Arthroscopically assisted meniscal repairs have been described as inside-out, outside-in, and all-inside techniques. Henning[36,37] first described the inside-out technique of arthroscopic meniscal repair. Inside-out techniques utilize zone-specific cannulas to pass sutures through the joint and across the tear. The sutures are swaged onto flexible needles. A small posterior joint line incision is used to retrieve the sutures and tie directly on the capsule. The use of a posterior retractor, such as a gynecologic speculum, is vital in order to protect the posterior neurovascular structures.

The outside-in techniques have been described by Warren[32] and Morgan and Casscells.[34] Outside-in techniques involve passing sutures percutaneously through spinal needles at the joint line across the tear, and then retrieving the sutures intra-articularly. Mulberry knots can then be tied on the intra-articular free ends of the suture. A small incision is then made at the joint line, where the protruding suture ends are retrieved and tied directly on the capsule. An alternative technique is to retrieve the intra-articular portion of the suture with another pass across the tear using a wire snare and tying the suture back on itself on the capsule. This technique eliminates the need for Mulberry knots. A potential disadvantage of the outside-in technique is difficulty in reducing the tear and opposing the edges while passing the sutures.

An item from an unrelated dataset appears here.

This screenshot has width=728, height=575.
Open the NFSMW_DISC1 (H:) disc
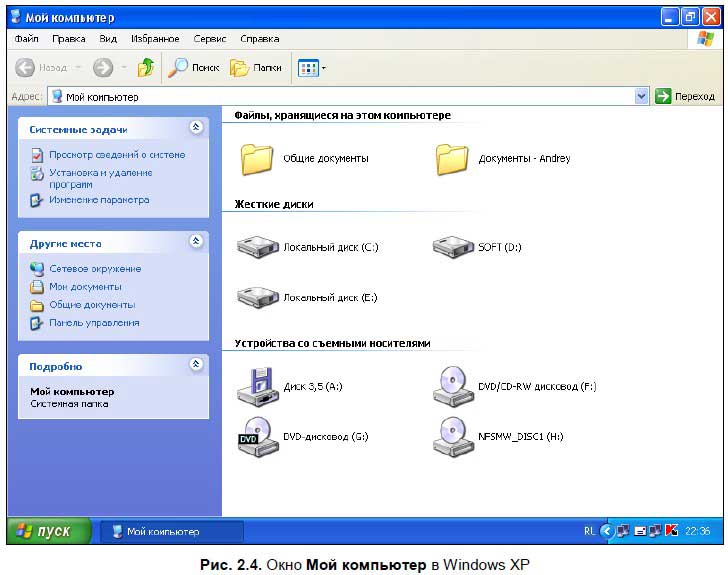[x=452, y=436]
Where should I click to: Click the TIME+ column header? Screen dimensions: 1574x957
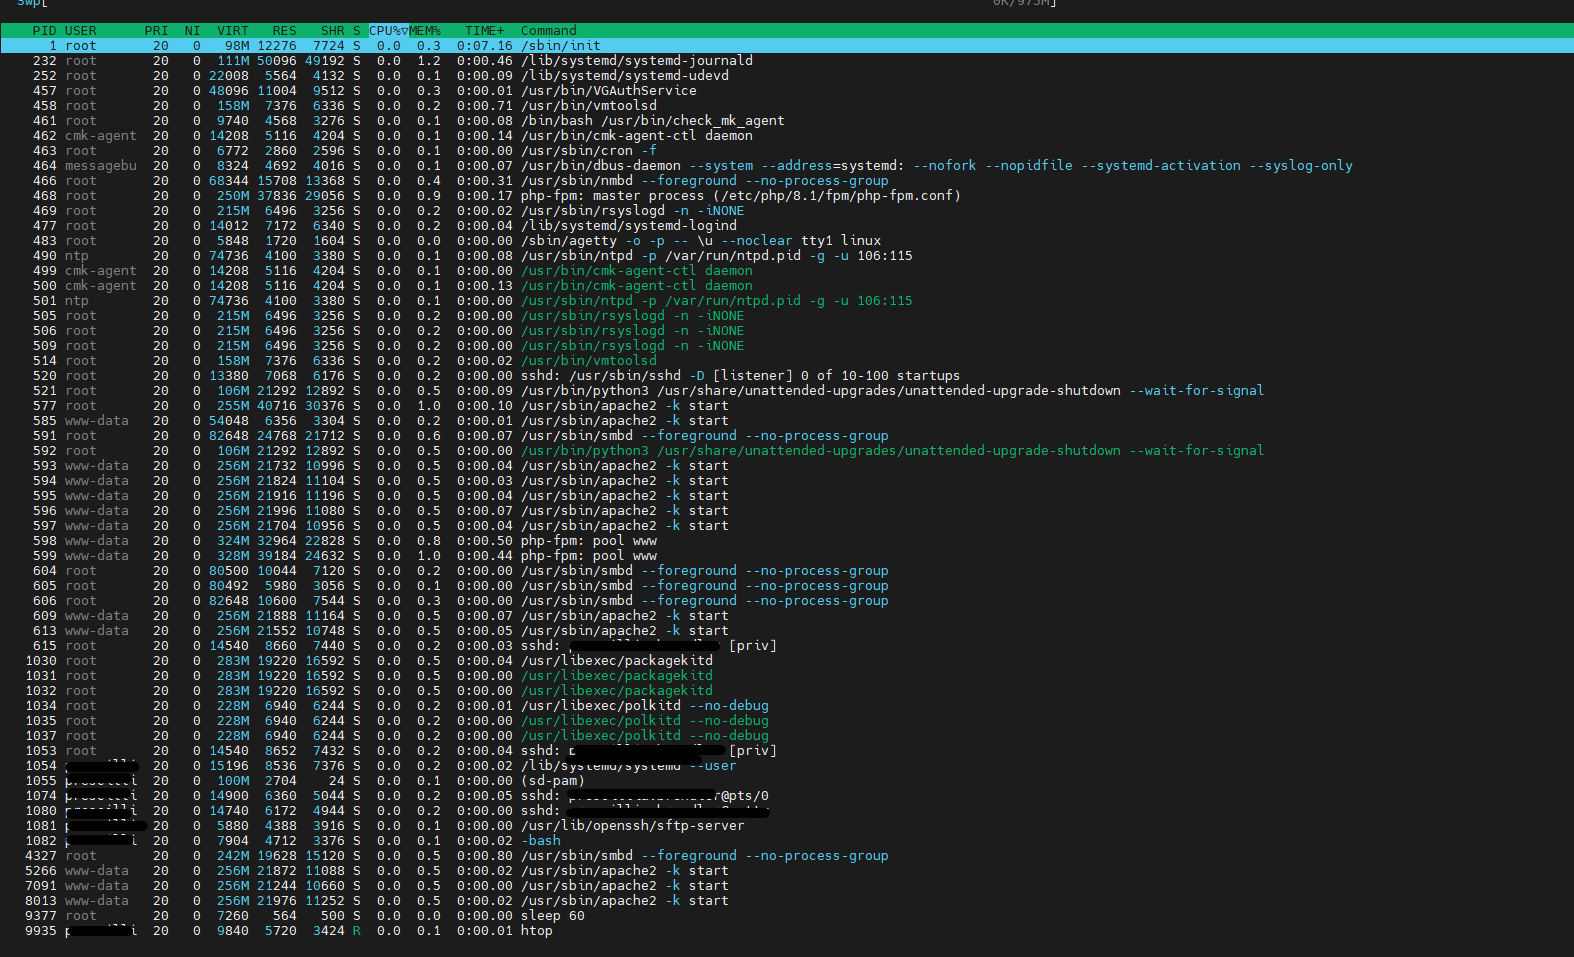[485, 31]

The all-inside technique was traditionally used to perform repairs of the far posterior horns, where a posterior accessory portal is used, along with passing a suture with a suture hook device.[40,41] The suture would then be tied intra-articularly. More recently, technologic advances have brought about a number of implantable anchors, arrows, screws, and staples that facilitate meniscal repair without the need for accessory incisions or portals. These devices can be found of permanent, as well as absorbable materials. Although the pullout strength of some of these devices has been shown to approximate those of mattress sutures in cadaveric studies,[42,43] there have been no long-term clinical studies that compare them to more traditional repair techniques (Figure 13).

Meniscal repair completed with meniscal arrows in place.

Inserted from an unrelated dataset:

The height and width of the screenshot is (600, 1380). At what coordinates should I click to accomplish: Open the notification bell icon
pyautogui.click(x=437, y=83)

Essential principles of meniscal repair include preparing the tear with a rasp or abrader, establishment of a hemarthrosis or use of a fibrin clot, and the presence or establishment of a stable knee.[31,32,36,38,40]

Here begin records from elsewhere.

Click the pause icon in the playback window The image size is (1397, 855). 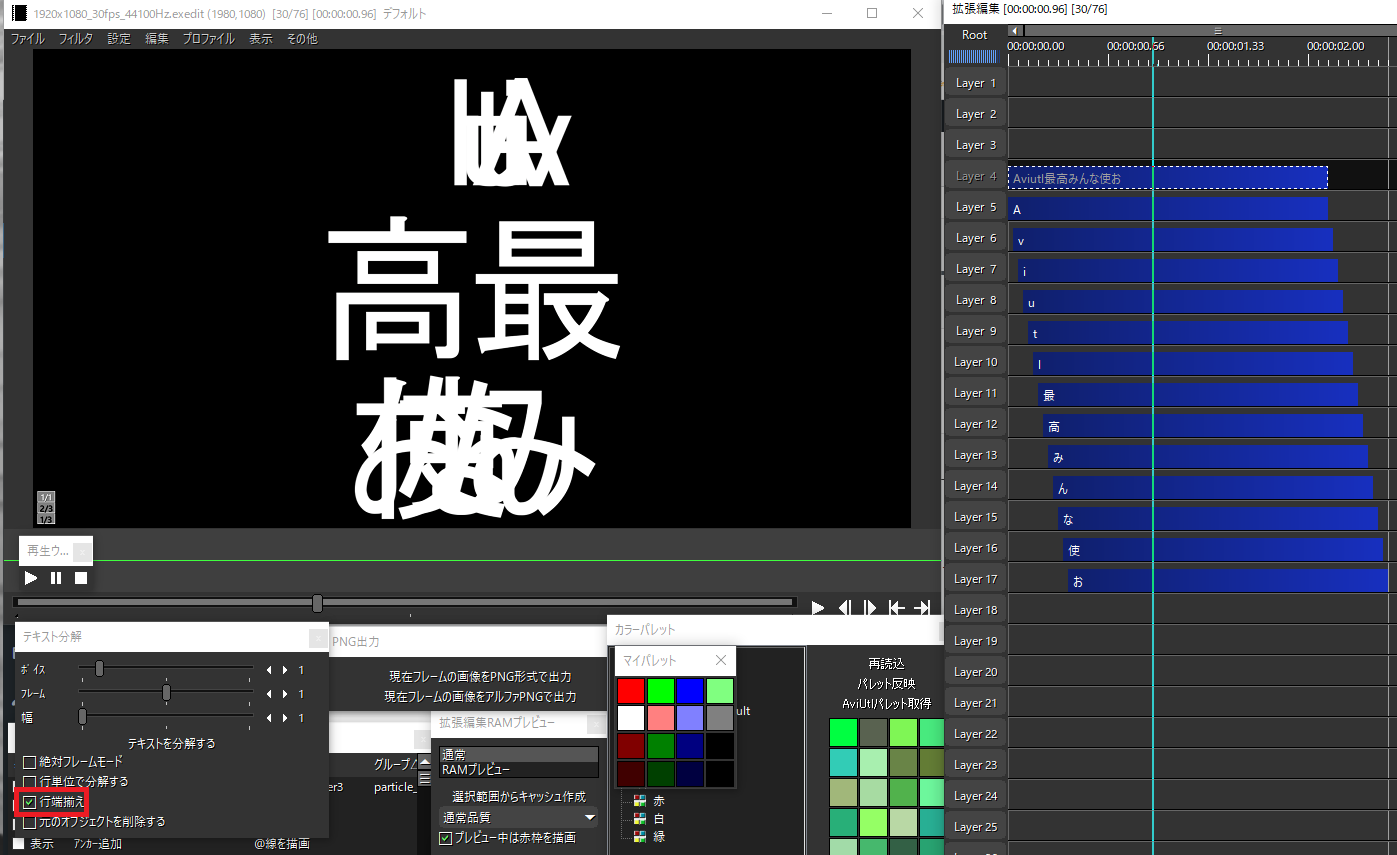pyautogui.click(x=57, y=577)
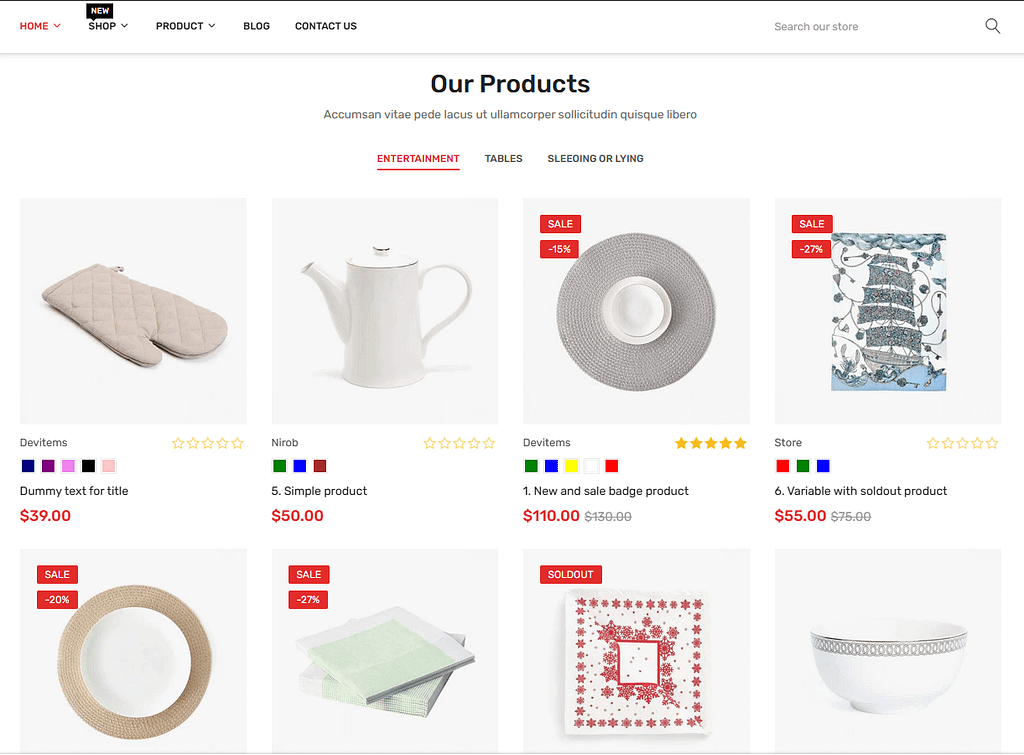The height and width of the screenshot is (755, 1024).
Task: Click the SOLDOUT badge on red napkin
Action: coord(571,575)
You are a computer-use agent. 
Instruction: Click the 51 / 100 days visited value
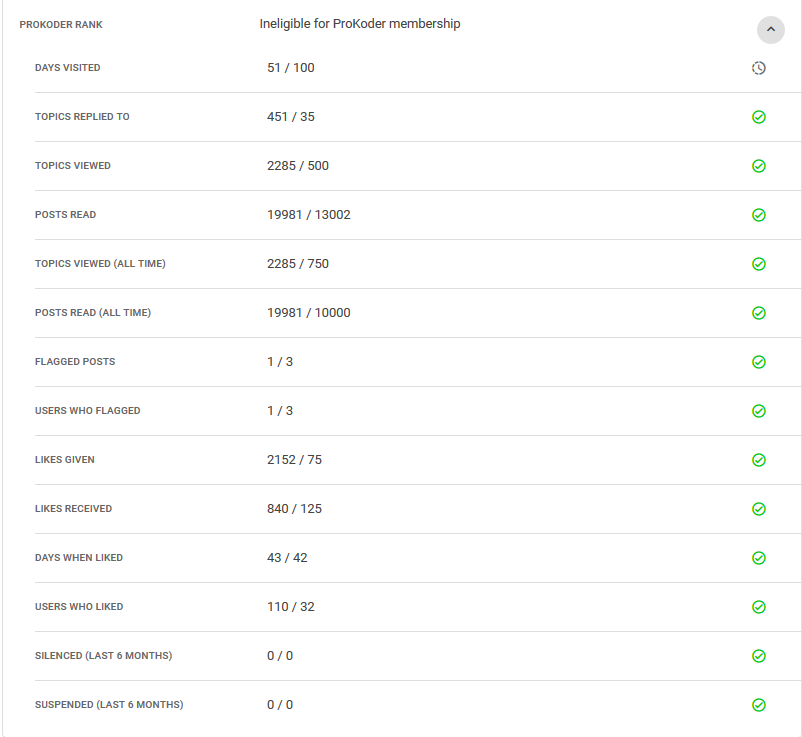coord(291,68)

Postoperative rehabilitation of the knee is controversial. Factors to consider include the nature of the tear, the stability of the repair, and the presence of a stable knee. If the repair is performed in conjunction with an ACL reconstruction, many surgeons do not deviate from their postoperative ACL rehabilitation protocol. If the meniscal repair is performed as an isolated procedure, it is reasonable to limit either range of motion, weight bearing or both. It seems reasonable to permit a range of motion from 0 to 90 degrees, as well as full weight bearing in a brace locked at 0 degrees extension for 6 weeks. Return to sports can be anticipated within 4 to 6 months.

The complication rate of meniscal repair approaches 2% and is most commonly neurovascularly related.[44] An awareness of the saphenous nerve and its infrapatellar branch on the medial side, as well as the peroneal nerve on the lateral side, is paramount.